→ **TASK INSTRUCTIONS**: A verbatim copy of all entries is the expected output.

→ **EXTRACTED DATA**:
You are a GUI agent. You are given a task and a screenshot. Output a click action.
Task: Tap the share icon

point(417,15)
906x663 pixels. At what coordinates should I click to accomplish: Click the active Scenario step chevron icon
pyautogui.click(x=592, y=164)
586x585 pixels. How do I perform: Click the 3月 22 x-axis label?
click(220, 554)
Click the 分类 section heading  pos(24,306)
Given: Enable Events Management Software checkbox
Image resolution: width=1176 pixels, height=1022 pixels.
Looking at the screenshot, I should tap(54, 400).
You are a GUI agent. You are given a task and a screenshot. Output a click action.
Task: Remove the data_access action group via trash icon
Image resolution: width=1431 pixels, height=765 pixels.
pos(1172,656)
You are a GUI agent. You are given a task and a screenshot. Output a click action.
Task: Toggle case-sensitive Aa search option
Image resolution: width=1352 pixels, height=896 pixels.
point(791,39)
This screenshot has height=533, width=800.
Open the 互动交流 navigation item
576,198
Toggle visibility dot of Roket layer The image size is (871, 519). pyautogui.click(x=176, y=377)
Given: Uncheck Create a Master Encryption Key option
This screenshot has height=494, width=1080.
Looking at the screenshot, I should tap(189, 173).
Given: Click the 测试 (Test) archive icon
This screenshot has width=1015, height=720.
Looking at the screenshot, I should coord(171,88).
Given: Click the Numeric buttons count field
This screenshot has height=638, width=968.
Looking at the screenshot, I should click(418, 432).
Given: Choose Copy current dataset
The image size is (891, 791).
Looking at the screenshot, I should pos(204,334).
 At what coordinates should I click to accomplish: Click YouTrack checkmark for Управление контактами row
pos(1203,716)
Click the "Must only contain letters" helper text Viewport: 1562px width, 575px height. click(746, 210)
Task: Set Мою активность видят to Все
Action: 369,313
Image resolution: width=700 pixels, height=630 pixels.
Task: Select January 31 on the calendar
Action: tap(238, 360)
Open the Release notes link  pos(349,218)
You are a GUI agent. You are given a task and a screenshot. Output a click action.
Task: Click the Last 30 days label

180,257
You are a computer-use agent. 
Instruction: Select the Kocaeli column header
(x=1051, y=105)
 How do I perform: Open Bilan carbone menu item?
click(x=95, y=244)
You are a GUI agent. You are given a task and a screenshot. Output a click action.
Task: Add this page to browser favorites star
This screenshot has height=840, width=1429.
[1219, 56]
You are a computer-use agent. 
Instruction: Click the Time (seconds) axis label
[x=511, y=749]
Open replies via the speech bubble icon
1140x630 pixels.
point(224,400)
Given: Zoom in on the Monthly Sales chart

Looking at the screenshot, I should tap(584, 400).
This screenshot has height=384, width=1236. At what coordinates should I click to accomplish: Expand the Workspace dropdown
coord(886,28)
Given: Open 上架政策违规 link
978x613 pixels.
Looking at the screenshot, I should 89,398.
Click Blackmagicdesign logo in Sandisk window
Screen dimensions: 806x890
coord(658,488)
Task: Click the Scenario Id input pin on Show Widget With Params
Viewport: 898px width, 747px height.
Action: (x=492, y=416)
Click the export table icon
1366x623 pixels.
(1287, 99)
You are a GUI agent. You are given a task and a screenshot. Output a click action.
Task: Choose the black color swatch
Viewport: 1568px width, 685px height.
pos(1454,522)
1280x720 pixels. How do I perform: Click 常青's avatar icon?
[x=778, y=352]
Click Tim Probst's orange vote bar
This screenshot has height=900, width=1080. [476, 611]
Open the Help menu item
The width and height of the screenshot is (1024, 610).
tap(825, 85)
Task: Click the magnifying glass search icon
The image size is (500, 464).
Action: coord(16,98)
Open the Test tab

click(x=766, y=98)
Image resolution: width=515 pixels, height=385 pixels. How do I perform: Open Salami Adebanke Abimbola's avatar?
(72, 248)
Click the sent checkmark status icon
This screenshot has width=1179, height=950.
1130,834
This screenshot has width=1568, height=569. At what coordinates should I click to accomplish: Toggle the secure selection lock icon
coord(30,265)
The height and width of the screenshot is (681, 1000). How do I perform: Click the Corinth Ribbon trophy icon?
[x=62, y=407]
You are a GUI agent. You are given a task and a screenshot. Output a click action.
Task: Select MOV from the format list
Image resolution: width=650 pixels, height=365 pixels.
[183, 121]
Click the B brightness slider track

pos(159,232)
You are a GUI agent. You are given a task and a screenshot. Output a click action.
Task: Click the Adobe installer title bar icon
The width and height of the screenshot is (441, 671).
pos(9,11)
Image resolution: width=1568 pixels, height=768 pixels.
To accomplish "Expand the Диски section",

→ **EXPECTED ANSWER**:
You are a GUI agent. You are given a task and a screenshot. Output a click action.
Task: Tap the share icon

point(417,15)
906x663 pixels. At what coordinates should I click to accomplish: Click the active Scenario step chevron icon
pyautogui.click(x=592, y=164)
586x585 pixels. How do I perform: Click the 3月 22 x-axis label?
click(220, 554)
Click the 分类 section heading  pos(24,306)
Given: Enable Events Management Software checkbox
Image resolution: width=1176 pixels, height=1022 pixels.
Looking at the screenshot, I should tap(54, 400).
You are a GUI agent. You are given a task and a screenshot. Output a click action.
Task: Remove the data_access action group via trash icon
Image resolution: width=1431 pixels, height=765 pixels.
pos(1172,656)
You are a GUI agent. You are given a task and a screenshot. Output a click action.
Task: Toggle case-sensitive Aa search option
Image resolution: width=1352 pixels, height=896 pixels.
point(791,39)
This screenshot has height=533, width=800.
Open the 互动交流 navigation item
576,198
Toggle visibility dot of Roket layer The image size is (871, 519). pyautogui.click(x=176, y=377)
Given: Uncheck Create a Master Encryption Key option
This screenshot has height=494, width=1080.
Looking at the screenshot, I should tap(189, 173).
Given: Click the 测试 (Test) archive icon
This screenshot has width=1015, height=720.
Looking at the screenshot, I should coord(171,88).
Given: Click the Numeric buttons count field
This screenshot has height=638, width=968.
Looking at the screenshot, I should click(418, 432).
Given: Choose Copy current dataset
The image size is (891, 791).
Looking at the screenshot, I should pos(204,334).
 At what coordinates should I click to accomplish: Click YouTrack checkmark for Управление контактами row
pos(1203,716)
Click the "Must only contain letters" helper text Viewport: 1562px width, 575px height. click(746, 210)
Task: Set Мою активность видят to Все
Action: 369,313
Image resolution: width=700 pixels, height=630 pixels.
Task: Select January 31 on the calendar
Action: tap(238, 360)
Open the Release notes link  pos(349,218)
You are a GUI agent. You are given a task and a screenshot. Output a click action.
Task: Click the Last 30 days label

180,257
You are a computer-use agent. 
Instruction: Select the Kocaeli column header
(x=1051, y=105)
 How do I perform: Open Bilan carbone menu item?
click(x=95, y=244)
You are a GUI agent. You are given a task and a screenshot. Output a click action.
Task: Add this page to browser favorites star
This screenshot has height=840, width=1429.
[1219, 56]
You are a computer-use agent. 
Instruction: Click the Time (seconds) axis label
[x=511, y=749]
Open replies via the speech bubble icon
1140x630 pixels.
point(224,400)
Given: Zoom in on the Monthly Sales chart

Looking at the screenshot, I should tap(584, 400).
This screenshot has height=384, width=1236. At what coordinates should I click to accomplish: Expand the Workspace dropdown
coord(886,28)
Given: Open 上架政策违规 link
978x613 pixels.
Looking at the screenshot, I should 89,398.
Click Blackmagicdesign logo in Sandisk window
Screen dimensions: 806x890
coord(658,488)
Task: Click the Scenario Id input pin on Show Widget With Params
Viewport: 898px width, 747px height.
Action: (x=492, y=416)
Click the export table icon
1366x623 pixels.
(1287, 99)
You are a GUI agent. You are given a task and a screenshot. Output a click action.
Task: Choose the black color swatch
Viewport: 1568px width, 685px height.
pos(1454,522)
1280x720 pixels. How do I perform: Click 常青's avatar icon?
[x=778, y=352]
Click Tim Probst's orange vote bar
This screenshot has height=900, width=1080. [476, 611]
Open the Help menu item
The width and height of the screenshot is (1024, 610).
tap(825, 85)
Task: Click the magnifying glass search icon
The image size is (500, 464).
Action: coord(16,98)
Open the Test tab

click(x=766, y=98)
Image resolution: width=515 pixels, height=385 pixels. How do I perform: Open Salami Adebanke Abimbola's avatar?
(72, 248)
Click the sent checkmark status icon
This screenshot has width=1179, height=950.
1130,834
This screenshot has width=1568, height=569. At what coordinates should I click to accomplish: Toggle the secure selection lock icon
coord(30,265)
The height and width of the screenshot is (681, 1000). How do I perform: Click the Corinth Ribbon trophy icon?
[x=62, y=407]
You are a GUI agent. You are given a task and a screenshot. Output a click action.
Task: Select MOV from the format list
Image resolution: width=650 pixels, height=365 pixels.
[183, 121]
Click the B brightness slider track

pos(159,232)
You are a GUI agent. You are given a task and a screenshot. Output a click action.
Task: Click the Adobe installer title bar icon
The width and height of the screenshot is (441, 671).
pos(9,11)
Image resolution: width=1568 pixels, height=768 pixels.
To accomplish "Expand the Диски section",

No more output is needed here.